▸ **WHAT YOU HAVE TO DO**
Carry the text on the Yosemite Wilderness Plan and disabled equestrians forward, beginning right after its final sentence.

Yosemite National Park -Wilderness Plan
Once again, the rights of disabled equestrians are being trampled on by the environmental extremists.
Please read about the new Yosemite Wilderness Plan which could limit or
eliminate horse and pack stock use in Yosemite. Your action is required!
For all public scoping documents:
Below is the letter sent to the National Park Service on behalf of the Disabled Equestrians
Yosemite National Park
Attn: Wilderness Stewardship Plan
P.O. Box 577
Yosemite, CA 95389
The Disabled Equestrians Organization (DEO) represents individuals that are moderately disabled and use a horse or mule to provide them access to trails in the outdoors. The causes of their disabilities are varied, and include accidents, old age and disease. Some of the areas affected are knees, lungs, hearts, backs, ankles and eyesight. In spite of the diversity of aliments, they all share a common solution to their disabilities: they use a horse or mule to carry their worn out bodies to the places that millions of Americans enjoy: the beautiful high country of the Sierras, the rolling hills of the California coast, and many other public parks and forests.
It has come to our attention that the Yosemite Wilderness Plan is considering significant reductions in horse and stock usage. I want to remind you that some 30% to 40% of equestrians using these facilities qualify as disabled, and to deny them the right to access Yosemite is a violation of the Americans with Disabilities Act. The Park Service should instead actively promote the expansion and improvement horse facilities and trails.
Many equestrians use the horse camps at Wawona, Bridleveil and Tuolumne Meadows. Others ride with the commercial packers and get a chance to see the backcountry on those horses and mules. Others enjoy the trail rides in the Valley. The very minor and limited impacts caused by horses are far outweighed by the enjoyment of the riders. When I have ridden in Yosemite, the children and adults are thrilled to see horses and excited to watch us.

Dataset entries

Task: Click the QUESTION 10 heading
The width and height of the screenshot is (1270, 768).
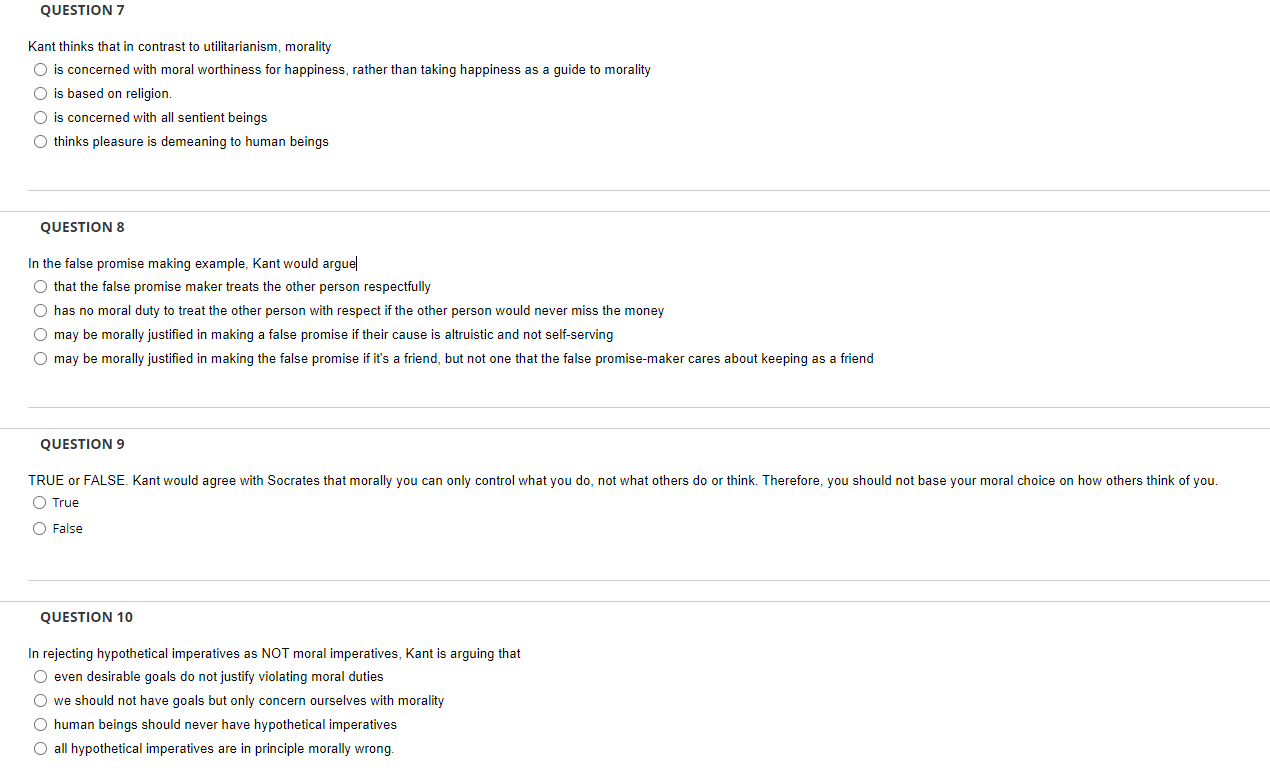Action: 86,617
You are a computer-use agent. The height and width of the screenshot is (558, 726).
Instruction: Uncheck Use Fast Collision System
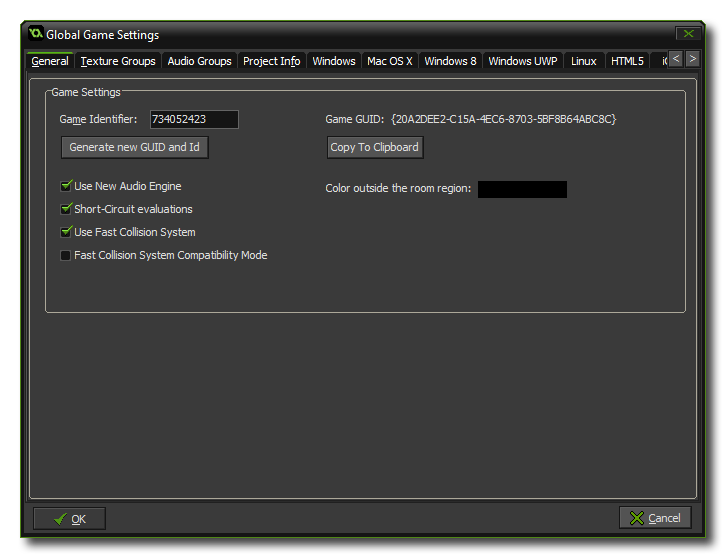[66, 232]

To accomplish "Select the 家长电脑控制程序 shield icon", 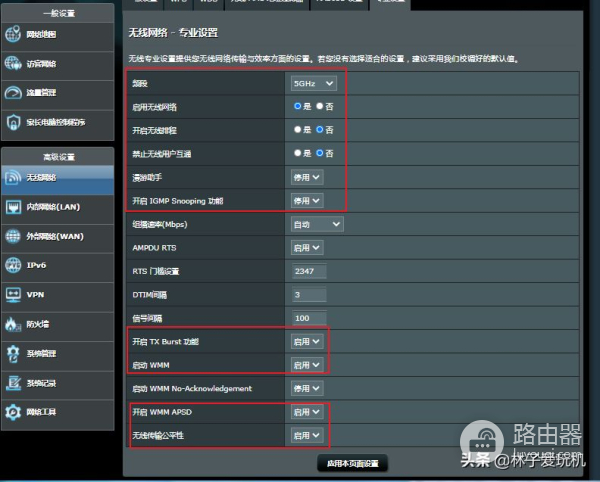I will [x=14, y=123].
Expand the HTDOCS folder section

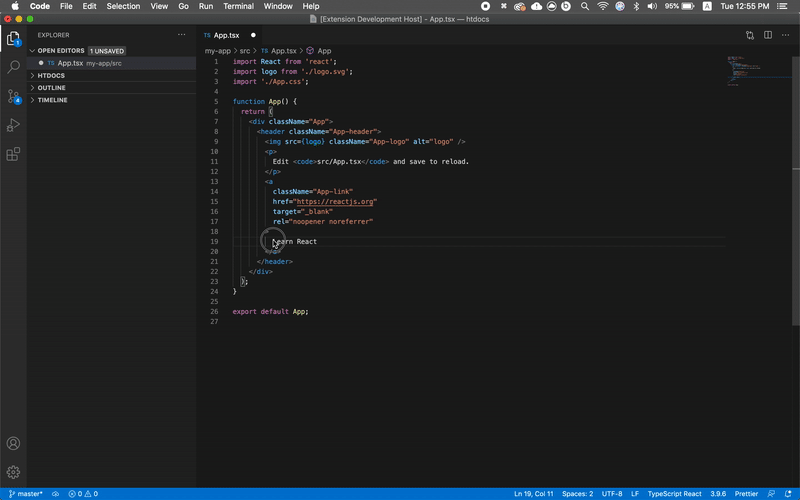pos(51,75)
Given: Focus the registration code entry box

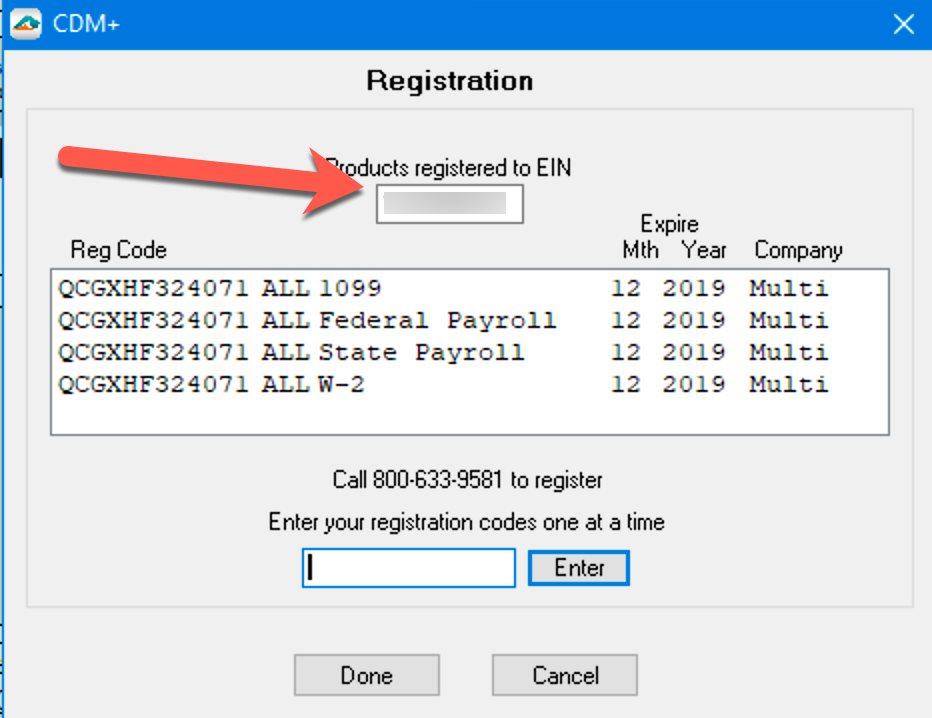Looking at the screenshot, I should [x=408, y=568].
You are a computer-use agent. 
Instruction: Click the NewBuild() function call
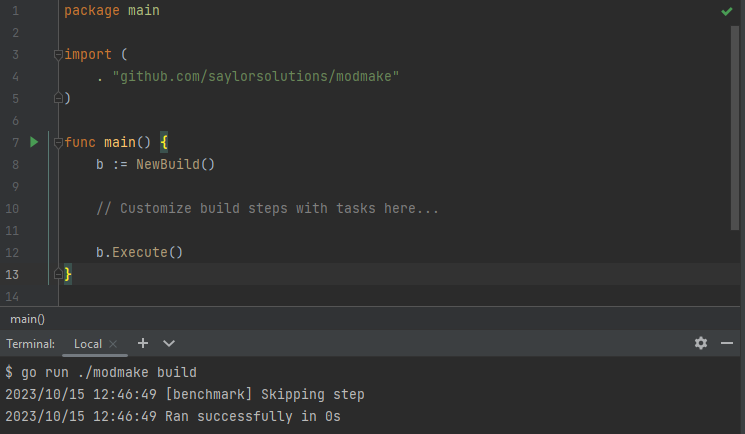pyautogui.click(x=175, y=164)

▸ **EXPECTED OUTPUT**
Let us remember that horses and mules have been a part of the history of Yosemite since it was first discovered and dedicated. John Muir rode a horse and used pack mules. Mounted units from the Army patrolled Yosemite for many years. Teddy Roosevelt and many other notable dignitaries used horses to discover the wonders of Yosemite. It is essential to note that the High Sierra Camps are services by pack mules, and back country trail maintenance and patrolling are done with horses. The Park Service is obligated to recognize historical usage of stock and how they played an essential role in the creation and support for the Park.
The Americans with Disabilities Act, Public Law 101-336 enacted July 26, 1990 and the Department of Justice's regulation implementing title II, subtitle A, of the ADA prohibits discrimination on the basis of disability in all services, programs, and activities provided to the public by Federal, State and local governments. A disability as defined by ADA is a “physical or mental impairment that substantially limits one or more of the major life activities of an individual”. To watch the roar of the falls in Yosemite, see the snow-capped peaks of the high Sierras, watch the Pacific Ocean from high on a bluff above, these are truly a major life activity.
The Architectural Barriers Act of 1968 requires all buildings and facilities built or renovated with Federal funds be accessible to and usable to physically disabled persons. This law forms the foundation of the legal mandate requiring federally funded facilities and programs to be accessible to and usable by physically disabled persons.
Section 504 of the Rehabilitation Act of 1973, as amended in 1978 states "No otherwise qualified handicapped individual in the United States shall, solely by reason of his handicap, be excluded from the participation in, be denied the benefits of, or be subject to discrimination under any program or activity conducted by Federal financial assistance or by an Executive Agency." This Act further broadens the Architectural Barriers Act in that it requires program accessibility in all services provided with Federal dollars.
To deny disabled equestrians the right to use their horses to access the public trails is a clearly a violation of Federal law and results in discrimination against disabled equestrians. Opportunities for disabled equestrians to enjoy the same sights as able bodied hikers should not be restricted. It is also essential that disabled equestrians have a place to board their horse and park their trailer to unload their horse.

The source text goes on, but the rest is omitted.